Nas últimas semanas, muitos leitores têm questionado por meio das redes sociais os protocolos que tem sido adotados em Itu na questão de tratamentos para pacientes infectados pela Covid-19 – principalmente, quanto ao uso da cloroquina, que também não possui eficácia comprovada cientificamente.

Na edição do JP de 23 de maio, foi publicada uma entrevista com a secretária de Saúde Janaina Guerino Camargo que, na oportunidade, declarou que “a conduta médica e a prescrição de medicamentos ocorrem por meio de avaliação individual de cada caso”. Já ao ser questionada se cloroquina estaria entre os medicamentos, Janaina comentou que “o medicamento está disponível e a prescrição fica a cargo de avaliação médica e devida autorização do paciente ou familiares”.

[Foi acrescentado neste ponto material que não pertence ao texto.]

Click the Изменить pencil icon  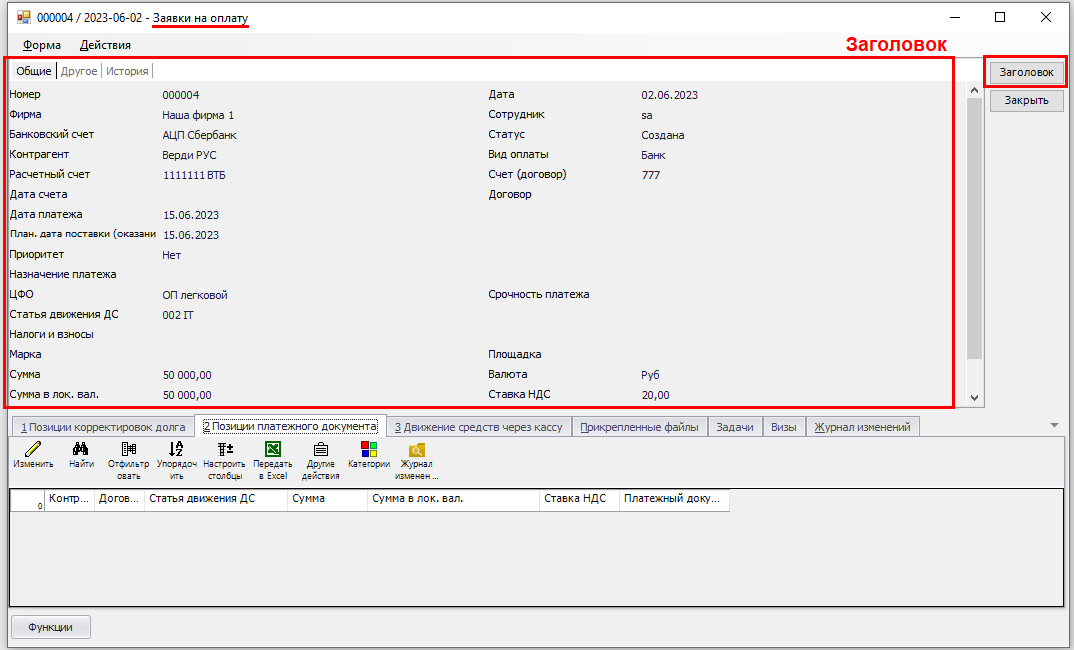[x=33, y=451]
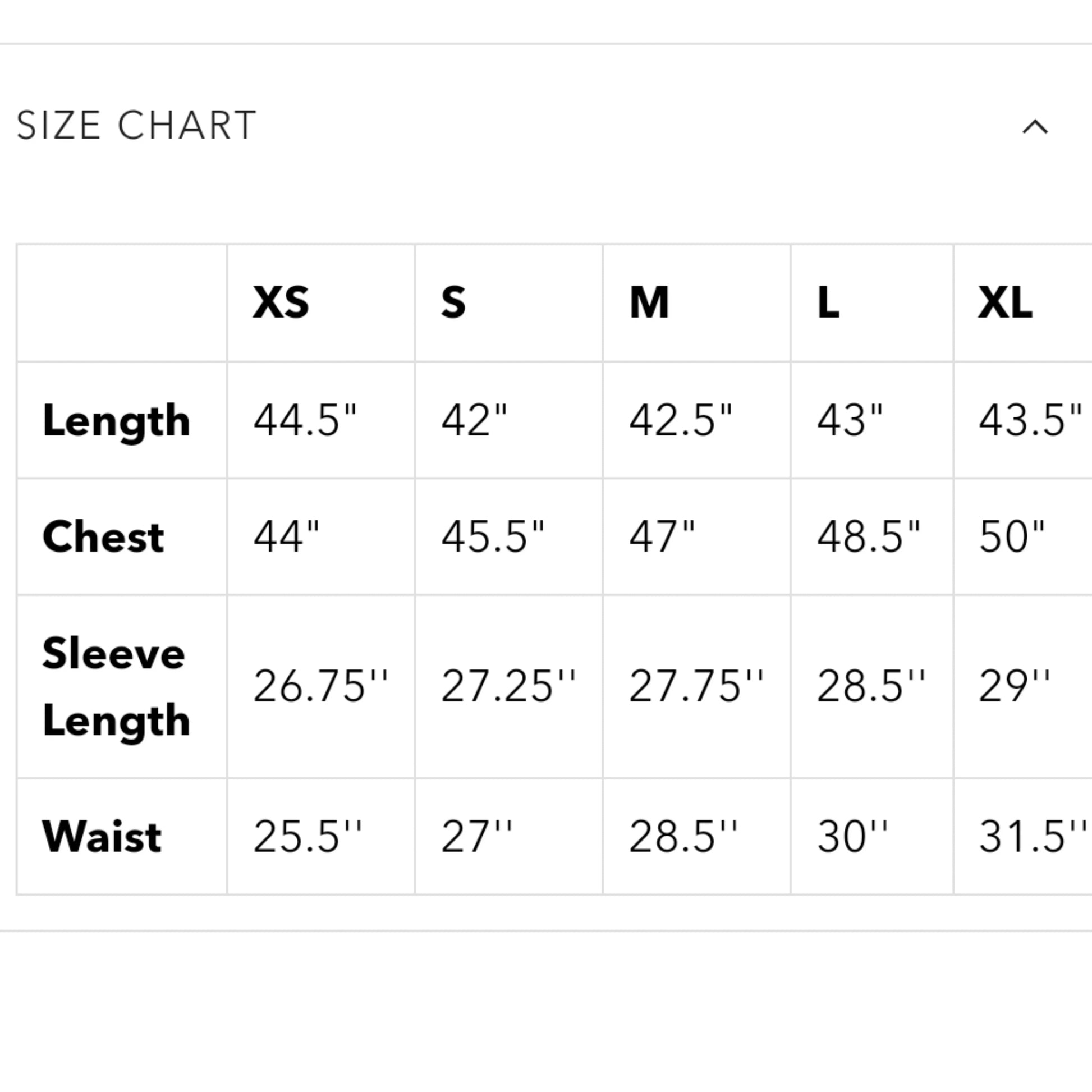Select the S column header
1092x1092 pixels.
coord(453,302)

Já em live do dia 1º de julho, o prefeito Guilherme Gazzola (PL) destacou que “todos os profissionais de saúde seguem os protocolos para determinadas doenças. Esse é padrão de qualquer hospital. Todas as cidades seguem o protocolo. Para cada patologia você tem uma gama de medicamentos que podem ser utilizados nas suas respectivas dosagens e respectiva resposta clínica do paciente”.

Ao reforçar que os protocolos atendem a um padrão, não sendo diferente de uma cidade para outra, Gazzola citou os medicamentos utilizados: Azitromocina, Dipirona, Paracetamol, Loratadina e Cloroquina. Sobre o último, ele disse que é um medicamento muito importante apesar de controverso e que todos os hospitais de campanha têm cloroquina.

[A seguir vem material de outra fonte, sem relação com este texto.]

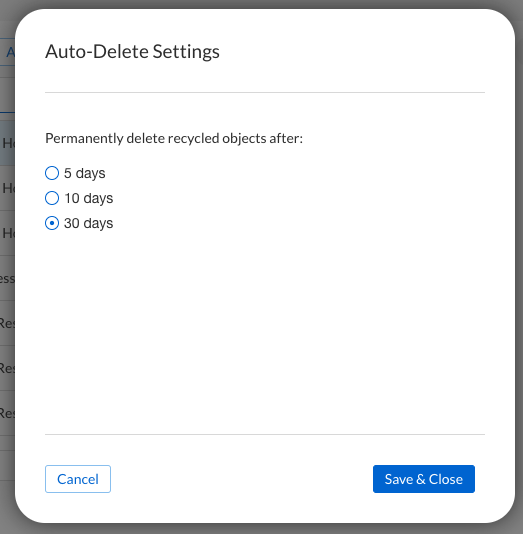Click the selected 30 days radio button
The width and height of the screenshot is (523, 534).
coord(52,223)
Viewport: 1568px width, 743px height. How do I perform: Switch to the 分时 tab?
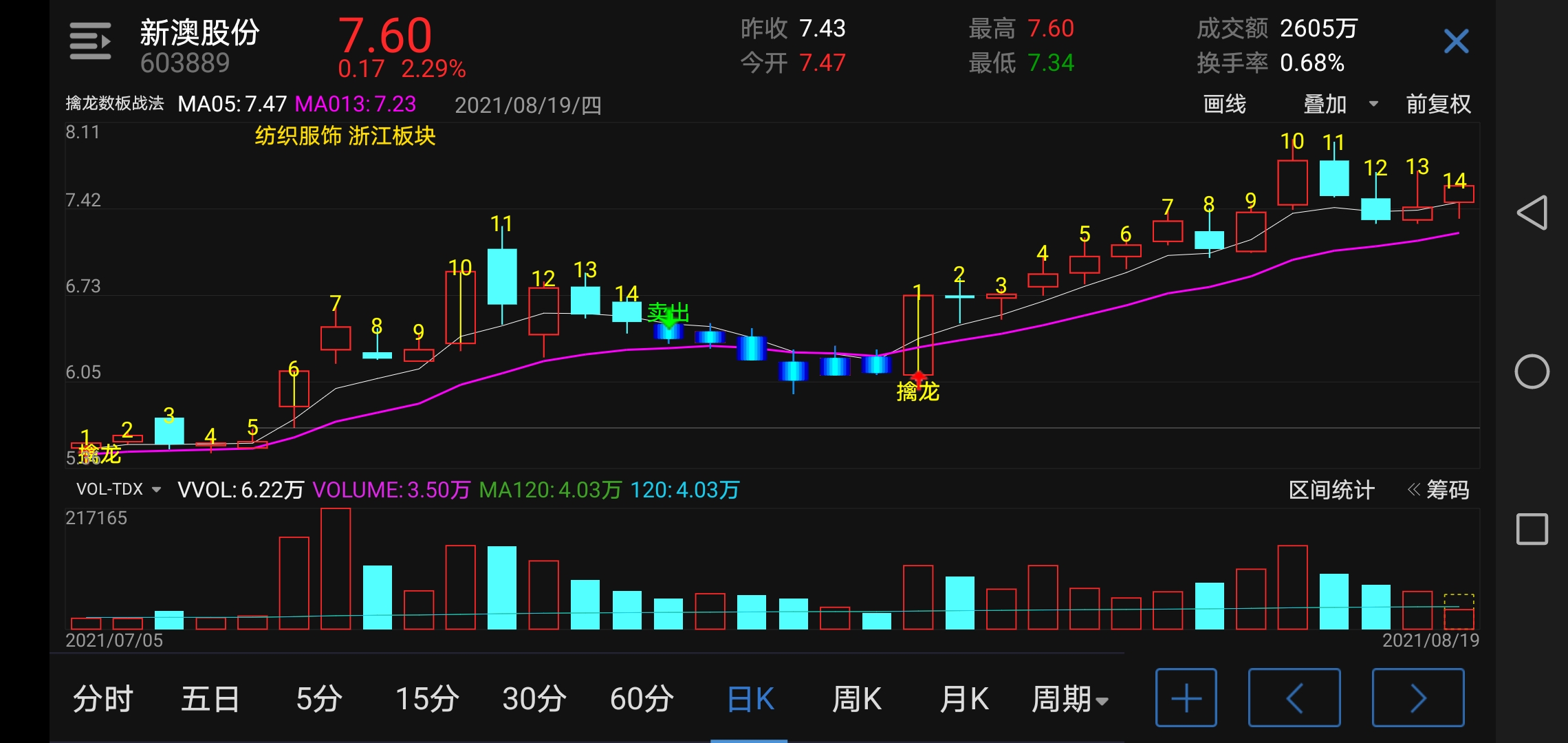(x=102, y=699)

O chefe do Executivo destaca. “Mas ela (a cloroquina) não pode ser administrada sem antes ser feito um eletrocardiograma, porque ela traz possíveis efeitos colaterais que podem ser prejudiciais para pessoas que podem ter problemas ou desenvolver problemas cardíacos. A ciência tem avançado bastante, mas ainda não existe um remédio milagroso”, concluiu.